OLYMPIA — The Washington Department of Ecology is fining Sturgell Fisheries $11,500 for spilling nearly 675 gallons of oil into state marine waters on Jan. 25 after the company’s crabbing vessel, Genesis A, ran aground on the Long Beach Peninsula near Leadbetter Point at the entrance to Willapa Bay.
Investigators determined the grounding and oil spill were caused by human error. The spill occurred in the vicinity of the Willapa National Wildlife Refuge.
While most of the spill involved diesel fuel, the vessel also discharged lubricating and bilge oil, hydraulic fluid and other oil products.
Ecology also is seeking $7,300 to reimburse the state for expenses incurred responding to and cleaning up the spill. It took two days to recover the oil and five days to salvage the vessel and remove the environmental threat. Under Washington law, parties spilling oil must compensate the state for response and cleanup costs.
Jim Sachet, Spill Response Team supervisor, said: “This was a significant spill in a very sensitive beach environment near the mouth of Willapa Bay. It features extensive salt marshes, and is home to numerous threatened or endangered species of fish, marine mammals and birds. This incident was entirely preventable.”
The Coast Guard rescued four people and their dog from the vessel about 3:37 a.m. after it ran aground on Jan. 25. No medical attention was needed. Later that day, the Washington Department of Fish and Wildlife closed a mile-long section of beach on the northwest end of the Long Beach Peninsula to keep razor clam diggers away from the beached crab boat. It was the first day of a three-day evening clam dig at Long Beach. About 90 percent of the beach did remain open to digging.

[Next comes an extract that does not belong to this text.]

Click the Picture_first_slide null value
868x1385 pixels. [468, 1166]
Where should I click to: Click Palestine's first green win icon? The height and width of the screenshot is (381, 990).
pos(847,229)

All oil spills cause environmental damage, regardless of size or location. Oil is toxic to the environment and the damage starts as soon as the oil enters water. A single quart of oil has the potential to foul more than 100,000 gallons of water, according to a Department of Ecology press release.
Sturgell Fisheries may appeal the penalty to the Pollution Control Hearings Board within 30 days.
Ecology does not benefit from spill penalty payments. The final penalty amount owed and collected is deposited in special state accounts that pay for environmental restoration and enhancement projects.